Katarzyna Skrzydłowska-Kalukin: Adwokat w żaden sposób nie jest uzależniony od władzy. Panu władza zawodowo nie może nic zrobić.

Radosław Baszuk: Nie jestem uzależniony od władzy w sposób instytucjonalny. Za to, co robię, wykonując zawód, tak długo, jak nie popełnię przestępstwa, odpowiadam przed sądami dyscyplinarnymi składającymi się z adwokatów. Kontrola Izby Dyscyplinarnej nad orzeczeniami wydawanymi przez adwokackie sądy dyscyplinarne jest, wciąż jeszcze, ograniczona. Nie usunie mnie z adwokatury, co najwyżej może utrzymać takie orzeczenie adwokackiego sądu dyscyplinarnego. 

Dlaczego więc angażuje się pan w sprawy związane z obroną praworządności? Pański los nie jest od niej zależny. 

Jestem adwokatem, obrońcą. Specjalizuję się w prawie karnym i prawie represyjnym. Wykonywanie tego zawodu ma sens tylko w systemie, który uznaje prawo za narzędzie wymierzania sprawiedliwości i rozwiązywania sporów, a nie bardziej subtelną wersję policyjnej pałki. Dlaczego w tych sprawach? Powodów jest kilka. Wchodziłem w dorosłe życie w drugiej połowie lat 80. i pamiętam państwo, które rościło sobie uprawnienie do decydowania, co jest dla mnie dobre, a co złe, jakie wartości mam wyznawać, czy przynajmniej głośno deklarować, by mnie tolerowało. Państwo zakłamane, duszne, obrzydliwe. Nie chcę starzeć się w państwie, które deklarując oficjalnie brak jakiegokolwiek nawiązania do tamtego, w praktyce różni się tylko tym, co wypisało sobie na sztandarach, nie sposobem działania. Nie chcę, by w takim kraju żyły moje dzieci.

Druga rzecz to kwestia systemu wartości. W przeciwieństwie do większości moich kolegów prawników, nie czuję się państwowcem. Szczerze mówiąc, chyba nawet nie jestem przesadnym legalistą.

Jak to?

Nie wyznaję wiary w to, że prawo jest wartością samoistną. Może służyć tak dobrym, jak i złym celom. Jest tylko instrumentem. Ważne są wartości, które za jego pomocą realizujemy. Karol Modzelewski pisał o tym, że wartości to nie sprawdzalne informacje, że spór o wartości rozstrzyga się przez wybór, a nie przez logiczną lub empiryczną weryfikację. Wartość, która w mojej hierarchii zajmuje wysokie miejsce, to wolność, autonomia jednostki wobec państwa. Po której zatem stronie miałbym dzisiaj stać?

Jest jeszcze jeden powód. To pokuta. Jestem beneficjentem tego, co wydarzyło się w Polsce po roku 1989. Mówię o pozycji społecznej, sukcesie zawodowym, stabilizacji materialnej. Jestem przedstawicielem pokolenia, które uwierzyło Fukuyamie w koniec historii. Uwierzyliśmy i nie zadbaliśmy o to, by powstało silne swoją różnorodnością społeczeństwo obywatelskie. Nie stworzyliśmy stabilnych instytucji publicznych chroniących takie społeczeństwo. Te, które były, w ciągu kilku lat rozsypały się na naszych oczach, jak domki z kart. Mówiąc szczerze, spieprzyliśmy to.

- - -

• _POLECENIE A_
Przepisz dokładnie wiersze listingu, zaczynając od wiersza zawierającego „The image size is (1076, 677).”, a kończąc na wierszu zawierającym „Action: click(1227, 268)”. Oba te wiersze mają się znaleźć w odpowiedzi.
Wywiad i listing nie mają ze sobą żadnego związku.

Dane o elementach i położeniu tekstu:
- - -

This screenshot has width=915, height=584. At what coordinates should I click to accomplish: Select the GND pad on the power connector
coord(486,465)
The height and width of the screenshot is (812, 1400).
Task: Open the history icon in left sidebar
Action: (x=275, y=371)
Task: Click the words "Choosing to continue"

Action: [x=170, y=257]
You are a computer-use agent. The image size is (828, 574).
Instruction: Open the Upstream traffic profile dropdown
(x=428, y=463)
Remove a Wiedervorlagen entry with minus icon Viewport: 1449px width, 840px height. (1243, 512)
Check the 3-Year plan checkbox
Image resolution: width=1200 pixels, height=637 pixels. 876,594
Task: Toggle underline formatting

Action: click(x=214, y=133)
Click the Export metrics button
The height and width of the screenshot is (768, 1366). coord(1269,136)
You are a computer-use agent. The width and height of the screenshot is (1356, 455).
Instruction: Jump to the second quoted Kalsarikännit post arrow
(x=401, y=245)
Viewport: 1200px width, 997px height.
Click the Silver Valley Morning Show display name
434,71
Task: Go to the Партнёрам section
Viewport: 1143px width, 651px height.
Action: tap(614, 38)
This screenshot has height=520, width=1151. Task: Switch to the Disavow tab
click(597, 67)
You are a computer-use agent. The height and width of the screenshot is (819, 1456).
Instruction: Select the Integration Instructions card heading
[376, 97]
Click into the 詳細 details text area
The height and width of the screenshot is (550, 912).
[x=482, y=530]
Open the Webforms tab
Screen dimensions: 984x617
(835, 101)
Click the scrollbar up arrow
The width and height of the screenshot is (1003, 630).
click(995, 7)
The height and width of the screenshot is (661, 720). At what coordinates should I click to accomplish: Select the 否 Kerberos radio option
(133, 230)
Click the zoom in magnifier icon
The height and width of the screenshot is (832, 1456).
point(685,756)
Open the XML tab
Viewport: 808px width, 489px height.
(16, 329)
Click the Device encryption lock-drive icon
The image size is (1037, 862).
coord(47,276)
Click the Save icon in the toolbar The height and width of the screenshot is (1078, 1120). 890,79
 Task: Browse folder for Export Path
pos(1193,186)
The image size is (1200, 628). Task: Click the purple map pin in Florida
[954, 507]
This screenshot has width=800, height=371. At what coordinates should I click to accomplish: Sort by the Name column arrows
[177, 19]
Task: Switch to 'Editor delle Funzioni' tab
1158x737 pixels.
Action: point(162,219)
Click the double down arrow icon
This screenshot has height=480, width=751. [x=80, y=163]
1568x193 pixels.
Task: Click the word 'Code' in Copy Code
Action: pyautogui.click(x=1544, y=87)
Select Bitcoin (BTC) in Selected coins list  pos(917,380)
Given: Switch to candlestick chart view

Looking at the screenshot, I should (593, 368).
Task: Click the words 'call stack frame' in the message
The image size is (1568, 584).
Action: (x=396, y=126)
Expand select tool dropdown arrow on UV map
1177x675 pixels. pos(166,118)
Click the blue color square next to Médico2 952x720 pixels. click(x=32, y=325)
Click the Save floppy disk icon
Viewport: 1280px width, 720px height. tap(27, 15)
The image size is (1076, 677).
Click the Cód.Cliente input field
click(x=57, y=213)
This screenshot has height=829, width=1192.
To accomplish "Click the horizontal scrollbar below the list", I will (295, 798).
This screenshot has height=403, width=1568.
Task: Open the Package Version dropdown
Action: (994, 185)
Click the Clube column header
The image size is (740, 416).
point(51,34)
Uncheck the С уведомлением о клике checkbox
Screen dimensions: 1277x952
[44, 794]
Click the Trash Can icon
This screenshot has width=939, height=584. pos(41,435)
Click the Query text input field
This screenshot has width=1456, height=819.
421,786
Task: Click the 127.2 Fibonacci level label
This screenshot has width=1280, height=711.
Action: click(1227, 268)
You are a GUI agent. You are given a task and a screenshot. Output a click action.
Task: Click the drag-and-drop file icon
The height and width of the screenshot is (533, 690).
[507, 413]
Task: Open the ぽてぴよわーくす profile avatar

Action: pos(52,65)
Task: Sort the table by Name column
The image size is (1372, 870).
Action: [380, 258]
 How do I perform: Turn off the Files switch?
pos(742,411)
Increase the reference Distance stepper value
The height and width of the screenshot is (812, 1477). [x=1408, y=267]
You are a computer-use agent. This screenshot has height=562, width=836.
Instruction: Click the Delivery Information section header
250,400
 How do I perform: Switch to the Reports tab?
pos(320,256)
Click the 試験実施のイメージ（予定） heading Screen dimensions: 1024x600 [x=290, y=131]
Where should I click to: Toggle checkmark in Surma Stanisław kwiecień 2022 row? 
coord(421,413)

- - -

• _POLECENIE B_
Wypisz dosłownie część wywiadu, zaczynając od słów „Radosław Baszuk: Nie” i kończąc na słowach „adwokackiego sądu dyscyplinarnego.” włącznie.

• _WYNIK ZADANIA A_
The image size is (1076, 677).
Click the Cód.Cliente input field
click(x=57, y=213)
This screenshot has height=829, width=1192.
To accomplish "Click the horizontal scrollbar below the list", I will (295, 798).
This screenshot has height=403, width=1568.
Task: Open the Package Version dropdown
Action: (994, 185)
Click the Clube column header
The image size is (740, 416).
point(51,34)
Uncheck the С уведомлением о клике checkbox
Screen dimensions: 1277x952
[44, 794]
Click the Trash Can icon
This screenshot has width=939, height=584. pos(41,435)
Click the Query text input field
This screenshot has width=1456, height=819.
421,786
Task: Click the 127.2 Fibonacci level label
This screenshot has width=1280, height=711.
Action: click(1227, 268)

• _WYNIK ZADANIA B_
Radosław Baszuk: Nie jestem uzależniony od władzy w sposób instytucjonalny. Za to, co robię, wykonując zawód, tak długo, jak nie popełnię przestępstwa, odpowiadam przed sądami dyscyplinarnymi składającymi się z adwokatów. Kontrola Izby Dyscyplinarnej nad orzeczeniami wydawanymi przez adwokackie sądy dyscyplinarne jest, wciąż jeszcze, ograniczona. Nie usunie mnie z adwokatury, co najwyżej może utrzymać takie orzeczenie adwokackiego sądu dyscyplinarnego.